This is an article that was written for The Summit, the Stonehill College student newspaper. Carolyn is taking a service-;earning course on leadership and is working to organize Stonehill students to come to the Federal Reserve Meeting in Brockton
Federal Reserve Coming to Brockton
Stonehill Students Help Organize One of Nine National Town Hall Meetings
By Carolyn Powers
On November 1st, 2009 members from the Obama Administration, the Federal Reserve, and Congressman Barney Frank will be hosting one of nine national town hall meetings in Brockton. Focusing on the current foreclosure crisis sweeping across our nation, this meeting is the only one of its kind being held in the North East.
Thousands of people will be coming from all corners of our northern states to voice their opinions on this matter. These people have lost their homes, their lives have been turned upside down, and they are finally getting the chance to have our federal government hear them out.
How aware are you about this crisis? Do you know this is going on?
Imagine you have 30 days to get out of your dorm room. No chance to fight it, you’re out. Reslife won’t listen to your cries, your parents can’t help you, you’re evicted. What would you do? Where would you go?
For over 3 million families in America, this has become their reality. A foreclosure epidemic is in full effect. When Katrina blew through New Orleans, 133,000 families were left homeless. Hundreds of thousands of people were left to find other places to live across the country. Now, 30 times that number have been displaced.
The cause of these evictions stems back to around 2003. Around this time, low-income families began being fed faulty subprime loans. These loans were distributed by privately owned, non-regulated mortgage companies. With no necessary background information, or income statement, families were given the opportunity to finally live up to the American dream; they could own their own home. But there was a catch; hidden in the mountain of paperwork associated with mortgages were hidden fees and plans to increase interest rates.
This is when the house of cards fell. Families who had been able to make their payments suddenly were unable to. It soon became a struggle to pay off their loans and they ultimately couldn’t do it anymore. To make matters worse, their banks wouldn’t meet with them. They were simply evicted.
As a result of this our economy has suffered tremendously, millions of jobs have been lost, homelessness has increased, violence is on the rise, the amount of abandoned buildings is overwhelming, health risks have risen, and the list goes on.
The other problem is that this is not just affecting the low-income families; it is affecting you. As college students here at Stonehill, it is often easy to feel protected by our bubble. These foreclosures aren’t kicking us out of our dorms; they aren’t making us feel unsafe or unprotected. But the reality is we are not going to be protected forever. Someday soon we are all going to graduate, apply for jobs, purchase homes, and do all the things that grownups are supposed to do. But right now, at the state our economy is in, this is not going to be the easiest task.
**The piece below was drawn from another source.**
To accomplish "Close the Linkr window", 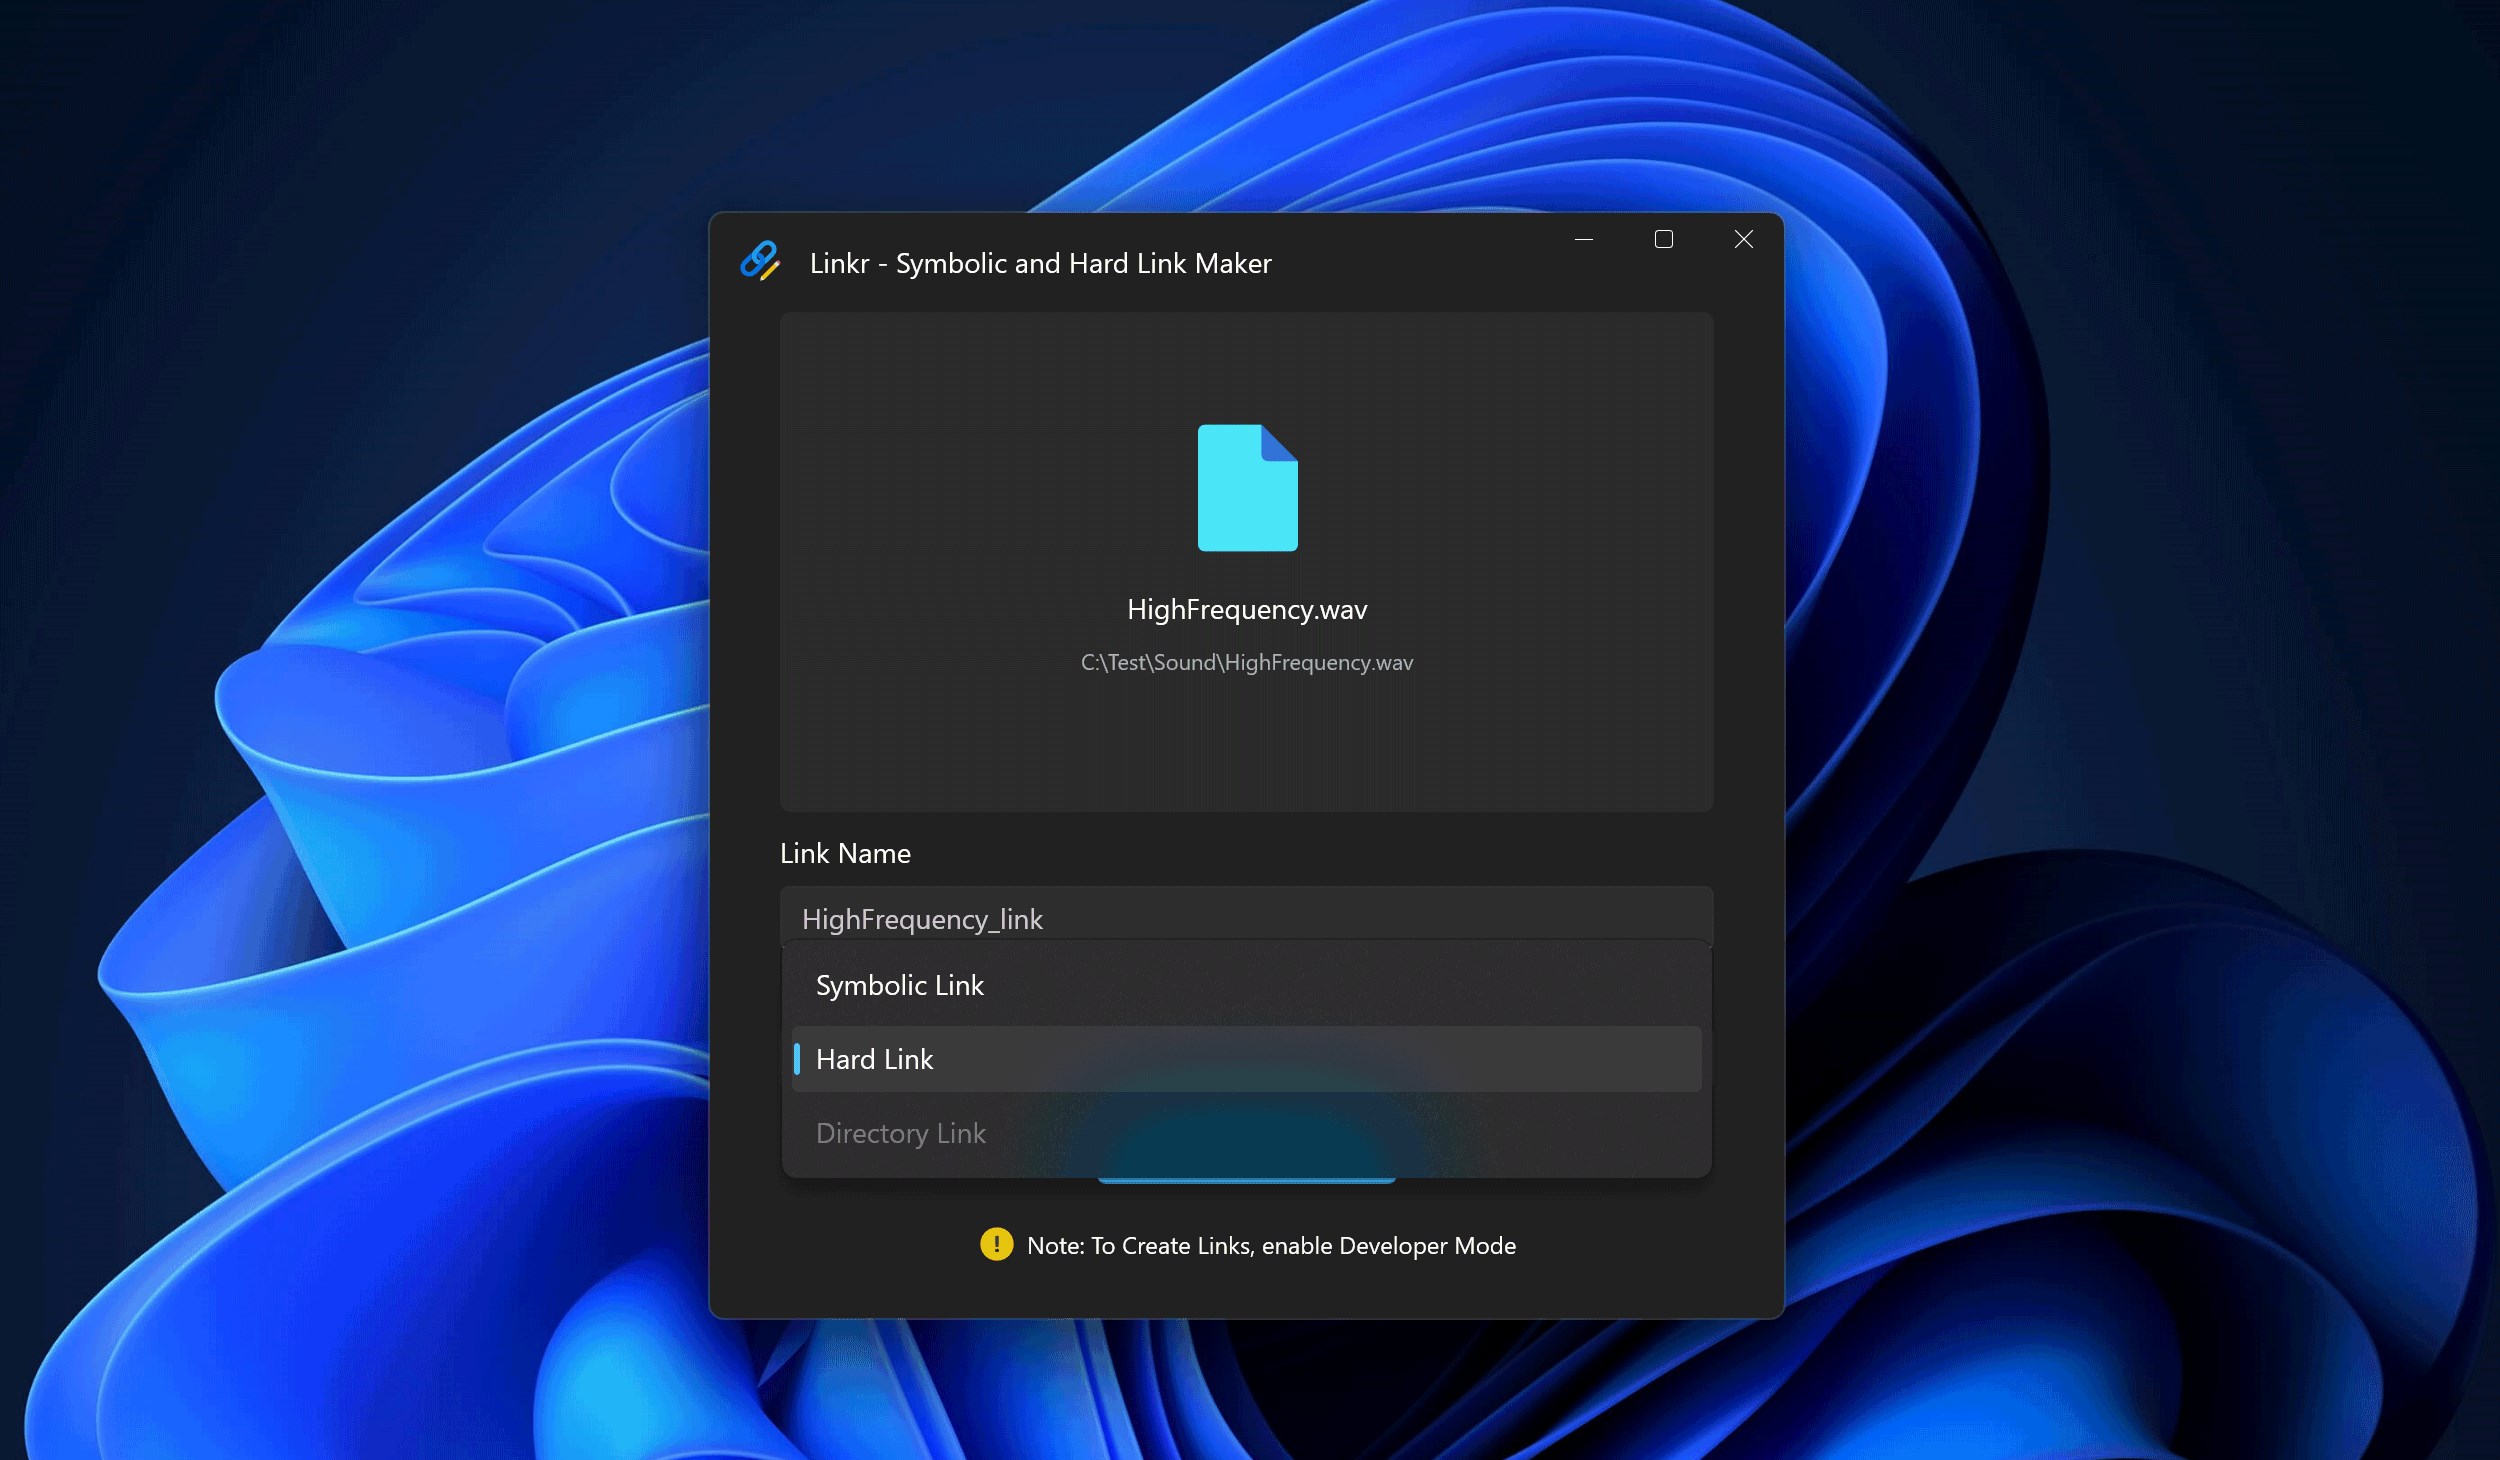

We have all heard our parents and older peers tell us how brutal the workforce is right now. Hearing that it is impossible to get a job these days is not new news. But what are we doing about this problem?
Here at Stonehill, students have organized with Brockton Interfaith Council to help coordinate one of nine National Town Hall Meetings about the foreclosure crisis. On November 1st at 6:00pm, members of the Obama Administration, the Federal Reserve, and Congressman Barney Frank will be hosting a meeting open to the public. Stonehill will be providing transportation for all students who are interested in attending.
By attending this meeting we are showing the Federal Government that we care about these foreclosures and about our future. If we show up in large numbers from this campus we are showing that Stonehill cares. We want our national leaders to recognize the fact that we care about the decisions they make because these decisions affect us. It is vital that we make our mark. These foreclosures have evicted over 3 million families and it is time they stop.